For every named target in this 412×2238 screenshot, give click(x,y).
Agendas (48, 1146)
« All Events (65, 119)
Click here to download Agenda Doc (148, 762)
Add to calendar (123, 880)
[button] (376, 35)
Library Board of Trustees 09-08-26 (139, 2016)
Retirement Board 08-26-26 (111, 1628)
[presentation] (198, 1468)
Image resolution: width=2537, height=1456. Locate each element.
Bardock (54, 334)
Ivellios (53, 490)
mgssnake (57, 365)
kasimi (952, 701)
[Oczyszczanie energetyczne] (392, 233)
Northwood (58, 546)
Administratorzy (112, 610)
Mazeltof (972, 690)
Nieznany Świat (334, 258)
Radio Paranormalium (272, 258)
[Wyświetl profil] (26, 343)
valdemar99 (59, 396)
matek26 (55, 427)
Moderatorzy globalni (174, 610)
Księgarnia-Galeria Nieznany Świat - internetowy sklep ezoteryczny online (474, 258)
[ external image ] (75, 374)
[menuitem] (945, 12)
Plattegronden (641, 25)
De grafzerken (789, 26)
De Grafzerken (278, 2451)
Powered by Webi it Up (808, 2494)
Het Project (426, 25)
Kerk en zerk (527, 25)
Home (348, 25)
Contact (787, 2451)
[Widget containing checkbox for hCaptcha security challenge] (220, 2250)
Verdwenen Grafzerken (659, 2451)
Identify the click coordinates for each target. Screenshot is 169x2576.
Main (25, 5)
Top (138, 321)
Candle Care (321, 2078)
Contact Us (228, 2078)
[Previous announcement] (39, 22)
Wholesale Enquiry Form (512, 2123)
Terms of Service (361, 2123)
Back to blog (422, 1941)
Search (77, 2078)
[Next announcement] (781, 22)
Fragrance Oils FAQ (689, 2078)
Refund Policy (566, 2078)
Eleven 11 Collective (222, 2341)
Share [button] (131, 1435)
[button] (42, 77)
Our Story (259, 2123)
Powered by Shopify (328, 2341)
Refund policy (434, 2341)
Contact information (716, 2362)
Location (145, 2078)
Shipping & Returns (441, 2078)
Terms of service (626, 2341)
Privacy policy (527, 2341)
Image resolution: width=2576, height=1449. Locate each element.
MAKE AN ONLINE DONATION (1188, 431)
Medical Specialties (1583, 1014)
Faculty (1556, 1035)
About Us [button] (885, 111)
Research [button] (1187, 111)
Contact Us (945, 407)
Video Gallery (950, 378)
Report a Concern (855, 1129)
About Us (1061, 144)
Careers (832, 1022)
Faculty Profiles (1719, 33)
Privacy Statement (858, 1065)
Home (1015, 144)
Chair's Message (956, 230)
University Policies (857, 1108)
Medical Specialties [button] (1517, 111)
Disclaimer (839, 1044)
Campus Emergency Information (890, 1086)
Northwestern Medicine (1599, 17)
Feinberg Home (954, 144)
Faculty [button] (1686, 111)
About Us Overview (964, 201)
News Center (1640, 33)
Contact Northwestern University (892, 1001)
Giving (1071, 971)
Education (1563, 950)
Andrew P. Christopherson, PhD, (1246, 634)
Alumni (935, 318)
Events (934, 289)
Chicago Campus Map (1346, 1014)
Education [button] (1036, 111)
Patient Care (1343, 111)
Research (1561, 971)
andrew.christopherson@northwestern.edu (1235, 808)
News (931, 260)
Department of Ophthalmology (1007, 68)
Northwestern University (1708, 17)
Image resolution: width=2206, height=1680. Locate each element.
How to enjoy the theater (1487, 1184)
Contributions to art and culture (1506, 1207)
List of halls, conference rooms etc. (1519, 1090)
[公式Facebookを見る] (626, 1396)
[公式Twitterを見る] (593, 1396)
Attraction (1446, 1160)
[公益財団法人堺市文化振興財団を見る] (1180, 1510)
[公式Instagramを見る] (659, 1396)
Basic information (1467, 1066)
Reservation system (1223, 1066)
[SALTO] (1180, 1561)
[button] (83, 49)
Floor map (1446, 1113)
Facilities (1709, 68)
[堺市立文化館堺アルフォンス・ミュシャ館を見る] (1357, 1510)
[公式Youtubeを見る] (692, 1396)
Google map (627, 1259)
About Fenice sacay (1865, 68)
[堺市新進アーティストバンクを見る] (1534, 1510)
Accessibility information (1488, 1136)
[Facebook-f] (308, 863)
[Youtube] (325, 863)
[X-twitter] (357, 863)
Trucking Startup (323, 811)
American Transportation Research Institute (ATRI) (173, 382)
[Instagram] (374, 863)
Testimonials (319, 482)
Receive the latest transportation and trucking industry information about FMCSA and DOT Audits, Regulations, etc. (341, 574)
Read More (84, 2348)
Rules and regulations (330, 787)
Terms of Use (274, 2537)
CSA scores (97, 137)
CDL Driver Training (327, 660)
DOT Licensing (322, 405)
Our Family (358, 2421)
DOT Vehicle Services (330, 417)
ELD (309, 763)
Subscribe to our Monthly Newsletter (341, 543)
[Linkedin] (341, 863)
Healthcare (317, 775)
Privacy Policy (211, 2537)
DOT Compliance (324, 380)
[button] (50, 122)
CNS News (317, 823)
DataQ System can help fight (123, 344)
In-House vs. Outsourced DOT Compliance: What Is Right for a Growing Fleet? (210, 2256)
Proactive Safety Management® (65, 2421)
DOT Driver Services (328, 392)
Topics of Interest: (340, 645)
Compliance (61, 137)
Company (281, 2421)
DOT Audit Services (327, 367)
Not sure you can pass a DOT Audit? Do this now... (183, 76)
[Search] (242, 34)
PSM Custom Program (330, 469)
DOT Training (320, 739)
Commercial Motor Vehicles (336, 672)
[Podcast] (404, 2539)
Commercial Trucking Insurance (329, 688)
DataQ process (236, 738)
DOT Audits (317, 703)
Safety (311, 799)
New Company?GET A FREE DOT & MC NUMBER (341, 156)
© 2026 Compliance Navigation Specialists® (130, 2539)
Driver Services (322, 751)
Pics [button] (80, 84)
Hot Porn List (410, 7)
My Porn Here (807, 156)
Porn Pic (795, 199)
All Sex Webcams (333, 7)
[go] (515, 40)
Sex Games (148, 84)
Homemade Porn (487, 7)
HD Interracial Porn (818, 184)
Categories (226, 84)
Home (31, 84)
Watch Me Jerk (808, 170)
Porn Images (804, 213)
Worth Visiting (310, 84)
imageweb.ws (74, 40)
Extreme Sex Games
++++
What needs to be done:
Among the records above, find the lines that contain "Privacy" and copy every one.

Your solution:
Privacy policy (527, 2341)
Privacy Statement (858, 1065)
Privacy Policy (211, 2537)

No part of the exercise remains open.